E, hipoteticamente, mesmo que o feto não sinta dor, isto não torna o ato moralmente admissível. Não é o fato de sentir dor ou não que serve como critério para julgar se um ato é correto ou não.
5 – A descriminalização não gerará a banalização do aborto
"Uma mulher não quer abortar como quem quer ir ao cinema." Sim, existem mulheres e homens que desejam o aborto como quem querem ir ao cinema.
Uma legislação também é fonte simbólica daquilo que uma sociedade deseja para orientar os seus membros como certo ou errado em suas condutas. A descriminalização do aborto orientará que é desnecessário o respeito à vida do ser humano mais vulnerável que existe.
6 – Métodos contraceptivos falham
E daí?
Voltamos à questão da responsabilidade sobre suas ações. O autor parece seguir a seguinte filosofia moral: tenha relações sexuais à vontade, esqueça as consequências, pois o "incômodo" feto pode ser retirado a qualquer momento.
Naturalmente, entendo que a moralidade mais acertada é a maturidade de assumir os resultados de seus atos.
7 – Ser contra o aborto não é ser pró-vida
"O discurso pró-vida é o menos lógico e mais cansativo de todos os discursos anti-aborto.
Não há nada de moralmente admirável em defender o nascimento de uma criança indesejada, que provavelmente chegará ao mundo sem aparato material ou afetivo adequados e crescerá em condições adversas. Se esta criança, pelo seu histórico de privações, sucumbir ao crime, este mesmo conservador pró-vida dirá que 'bandido bom é bandido morto'."
Ilógico é o discurso dos defensores do aborto. Defender uma liberdade inconsequente e, portanto, imatura e querer imputar o peso da irresponsabilidade no bebê é uma atitude completamente absurda.
Em outros termos, se não há o desejo de ter a criança (mas priorizou-se o desejo sexual), logo posso tirar a vida do bebê. Esse é pensamento que se quer salutar???
No mais, vamos à algumas questões complementares.
“O que diz a biologia?”
Seria interessante citar as fontes contra e a favor da ideia posta.
“O que diz a Filosofia?”
Para a filosofia, uma vida se torna um individuo a partir do momento que o mesmo possui mente [...]
Novamente, é interessante citar as fontes contra e a favor da ideia posta.
Posso afirmar que as reflexões filosóficas não são unânimes. A Filosofia traz uma enormidade de posições.
“O que diz a embriologia?”
Seria interessante citar as fontes contra e a favor da ideia posta.
“Embriões e individualidade”
"Vários estudos nos mostram que em media o sistema nervoso e cérebro de embriões apenas são ativados em períodos acima dos quatro meses de gestação [...]."
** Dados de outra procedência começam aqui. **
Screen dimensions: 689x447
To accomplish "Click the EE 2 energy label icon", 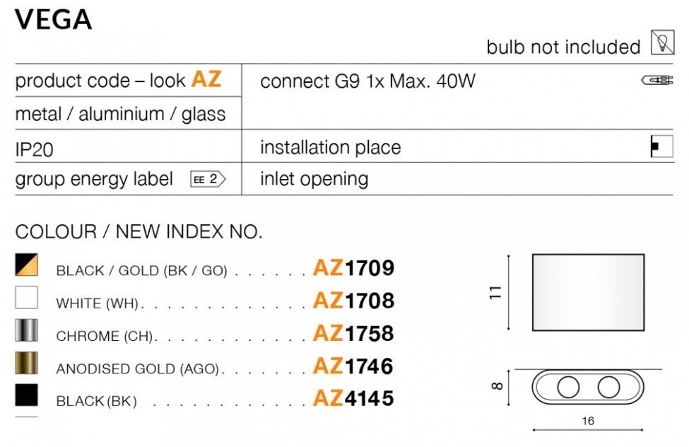I will click(207, 179).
Seria interessante citar as fontes contra e a favor da ideia posta. Ademais, mesmo que consideremos hipoteticamente a tese alegada, o aborto continua sendo moralmente inadmissível. É de clareza solar que é a constituição e evolução de um ser humano que se realiza no estágio uterino. Não é um cachorro, elefante ou um pedação de carne. A vida humana não pode ser decidida por questão de horas, minutos ou meses. A realidade e a lógica impõem um problema nesta hipótese. Por exemplo, por que este “amontoado de células” é conceituado, automaticamente, como um ser humano após, digamos, três meses e dois dias? Ou um mês e quarenta dias? Perdoe-me a ironia, mas parece um edital de concurso público: somente será aceita a inscrição, o pagamento (e o aborto) até 23h59 do dia X. Seria engraçado, se não fosse trágico. Deste modo, o aborto não pode ser admitido.
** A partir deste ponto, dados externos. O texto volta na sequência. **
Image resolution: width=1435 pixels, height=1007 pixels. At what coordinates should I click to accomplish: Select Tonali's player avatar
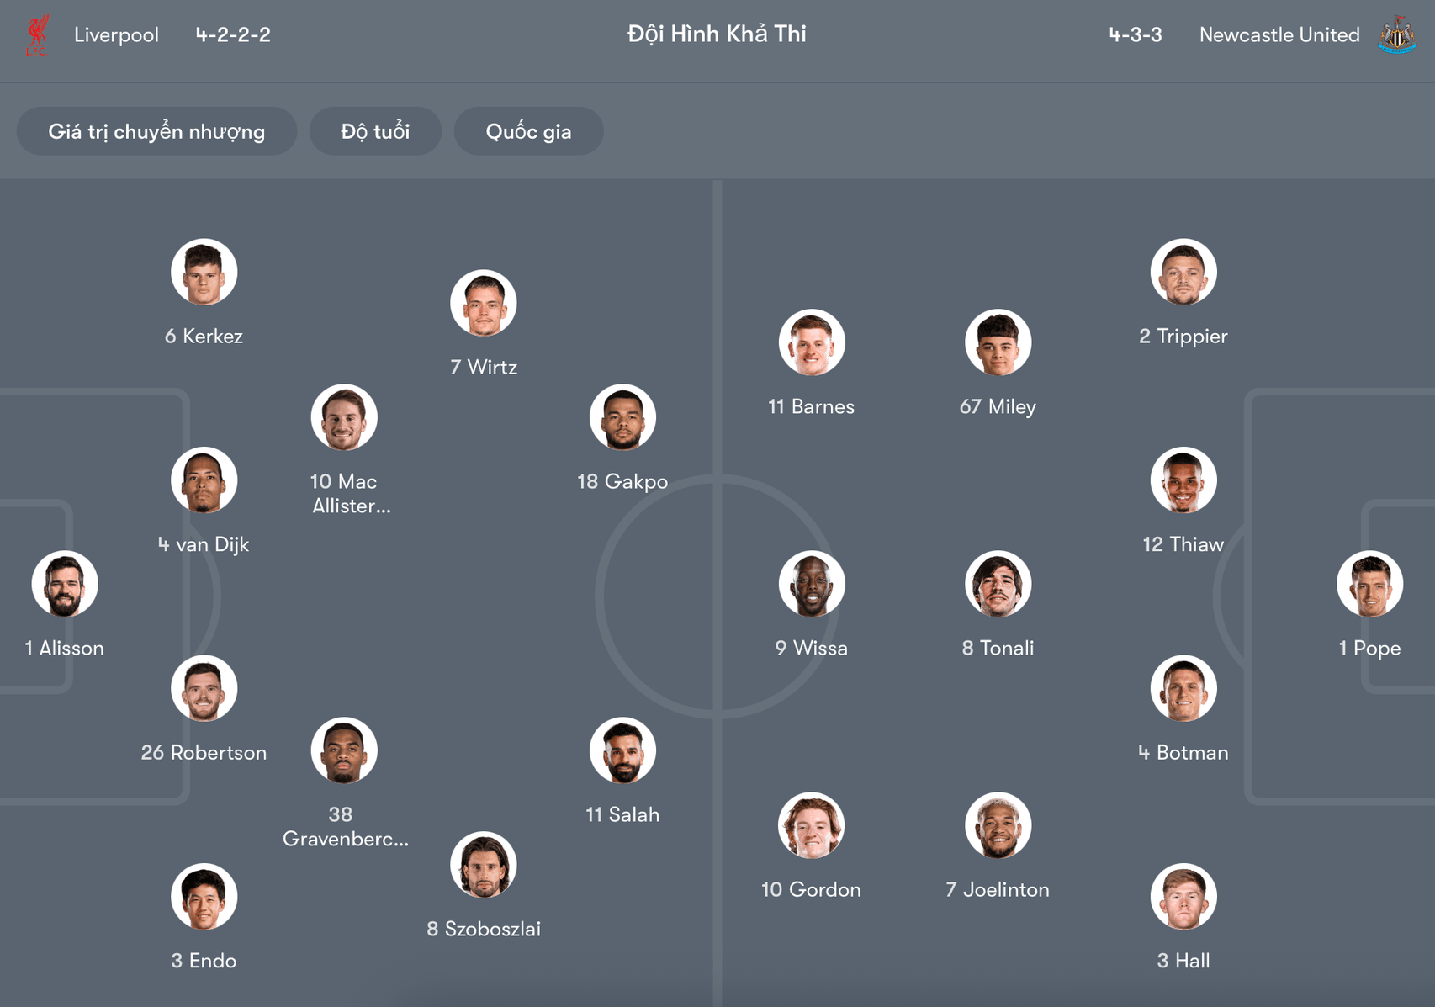pyautogui.click(x=998, y=583)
“O que diz a ciência em geral?”
Tal como a Filosofia, a Ciência é um campo muito vasto. É interessante citar as diversas fontes existentes.
Por fim, como tese de fundo do texto, ao afirmar que a vida humana começa como a consciência de si, há o cometimento da sofisma de petição de princípio. Ou seja, ao afirmar que a consciência é o critério para definir o início da vida humana e estabelece as conclusões a partir desta premissa que por si só é bastante discutível. Desta maneira, não há uma fundamentação sólida para defender o aborto.